Rewrite the records with each "label" replaced by "caption" and all other text unchanged. Leave the pictures out of your answer.

□ □ □ □ □ □ □

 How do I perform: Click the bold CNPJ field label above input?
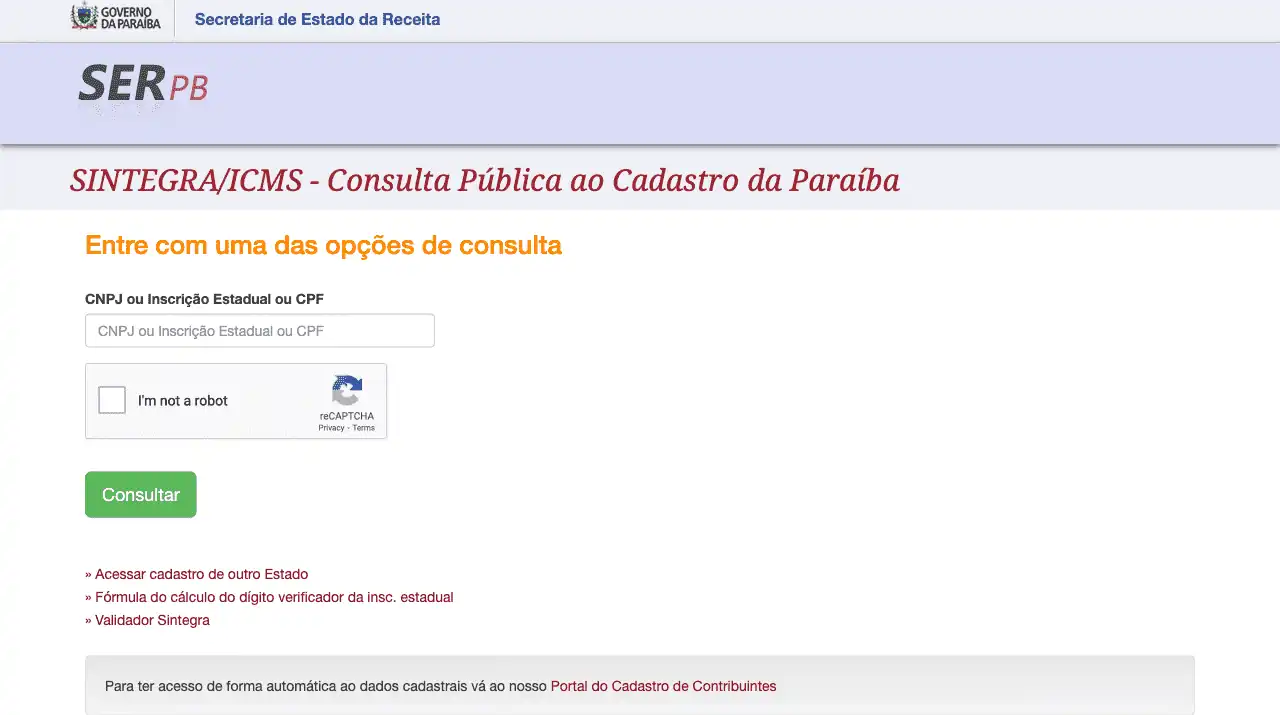(x=204, y=299)

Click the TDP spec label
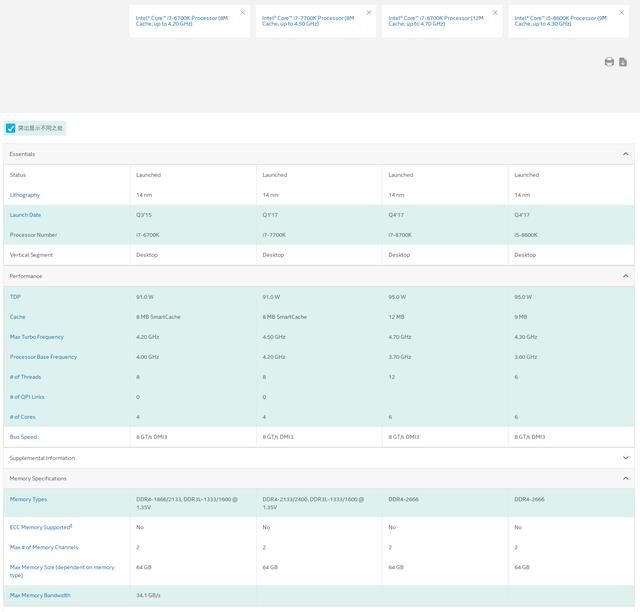tap(15, 297)
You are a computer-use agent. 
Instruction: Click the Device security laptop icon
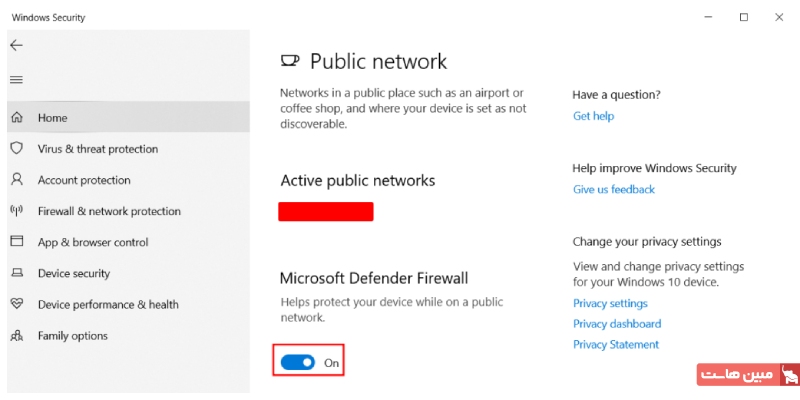click(16, 273)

□ □ □ □ □ □ □

## [Result of the task]
 How do I perform: Click the bold CNPJ field caption above input?
(x=204, y=299)

Click the TDP spec caption
tap(15, 297)
You are a computer-use agent. 
Instruction: Click the Device security laptop icon
click(16, 273)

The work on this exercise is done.